Non pas que ces lettrés, ces philosophes, ou ces esthètes ne fussent Allemands. On pouvait dire d’eux ce que Schiller écrivait à Guillaume de Humboldt : « Vous êtes Allemand dans les moelles, jamais vous ne cesserez de sentir et de penser en vrai Allemand. » Non pas, même, que l’expansion de leur génie et de leurs œuvres ne contribuât à la continuation, à la consolidation de l’unité nationale. Ils étaient même fortement attachés à cette patrie idéale qu’était pour eux l’Allemagne. Mais le patriotisme n’est pas seulement dans l’admiration et dans l’incarnation du génie national. Goethe, Hegel, et des milliers d’Allemands avec eux, ignoraient cet autre patriotisme, qui est l’attachement positif et matériel à l’Etat, qui veut sa grandeur, sa prospérité, son développement ; qui se sacrifie pour les assurer, et qui prend intérêt à sa vie politique.
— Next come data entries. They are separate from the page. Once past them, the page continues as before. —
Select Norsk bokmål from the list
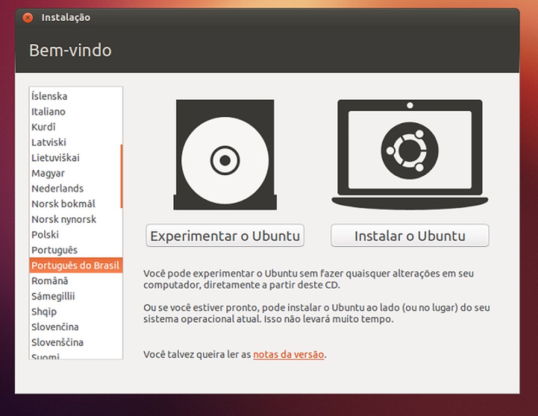Viewport: 538px width, 416px height. tap(62, 204)
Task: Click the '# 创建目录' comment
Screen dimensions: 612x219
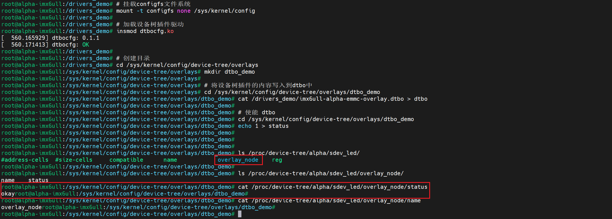Action: click(x=133, y=58)
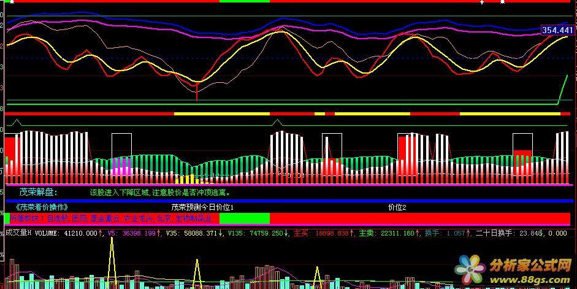Image resolution: width=577 pixels, height=289 pixels.
Task: Click the up-arrow after 主买 value
Action: 353,233
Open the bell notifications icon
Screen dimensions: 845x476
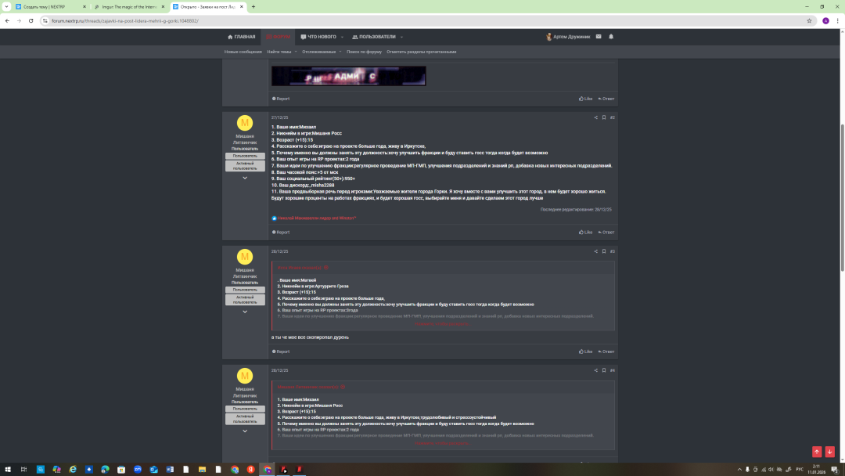611,37
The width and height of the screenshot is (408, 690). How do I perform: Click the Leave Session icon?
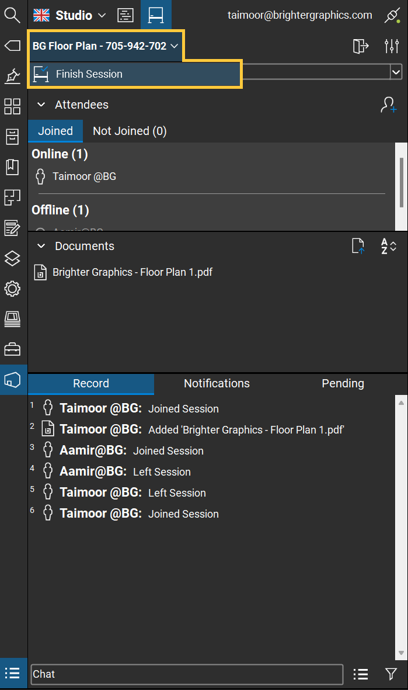pos(361,46)
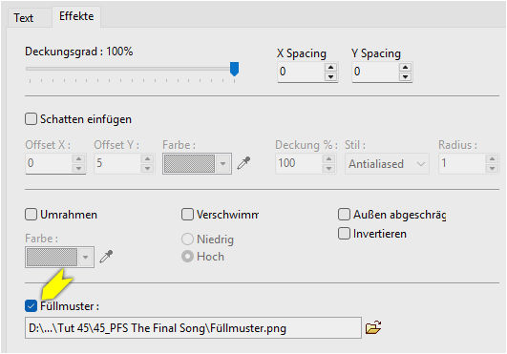Decrease X Spacing with the down arrow
The image size is (507, 354).
pos(330,77)
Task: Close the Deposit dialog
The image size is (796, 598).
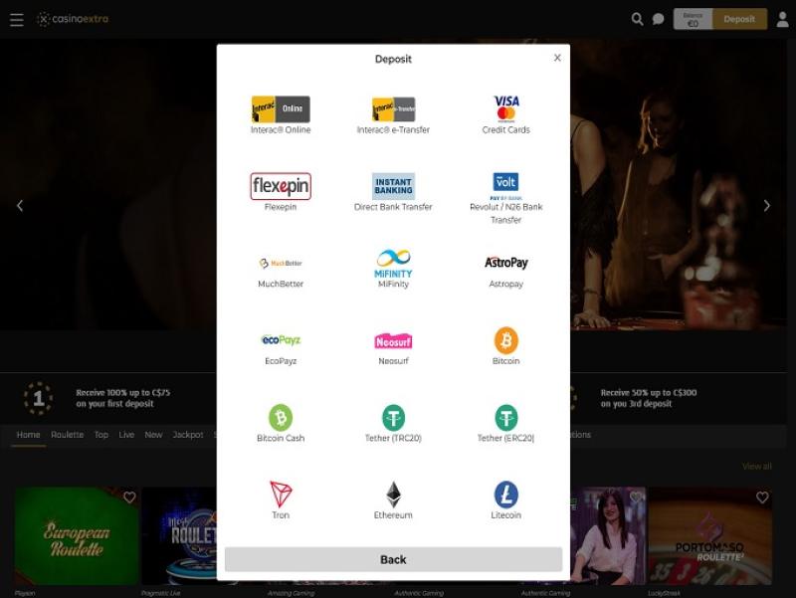Action: 557,58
Comment, lorsqu’on voit Goethe et Hegel dans le camp de Napoléon, ne pas revoir Voltaire dans le camp de Frédéric II. Lui aussi était Français dans les moelles ; lui aussi ne pouvait penser et sentir qu’en Français ; lui aussi avait apporté sa pierre à l’édifice de la grandeur et du génie français. Mais si Goethe avait rappelé aux patriotes allemands que Napoléon était trop grand pour eux, et si Hegel mettait les soldats prussiens de l’indépendance au-dessous des Cosaques, Voltaire aussi avait, d’une main plus alerte, prodigué les flatteries à la philosophie et aux victoires du roi de Prusse, et, d’une plume plus profanatrice, félicité Frédéric II d’avoir contemplé à Rosbach les derrières des soldats du Roi Très-Chrétien.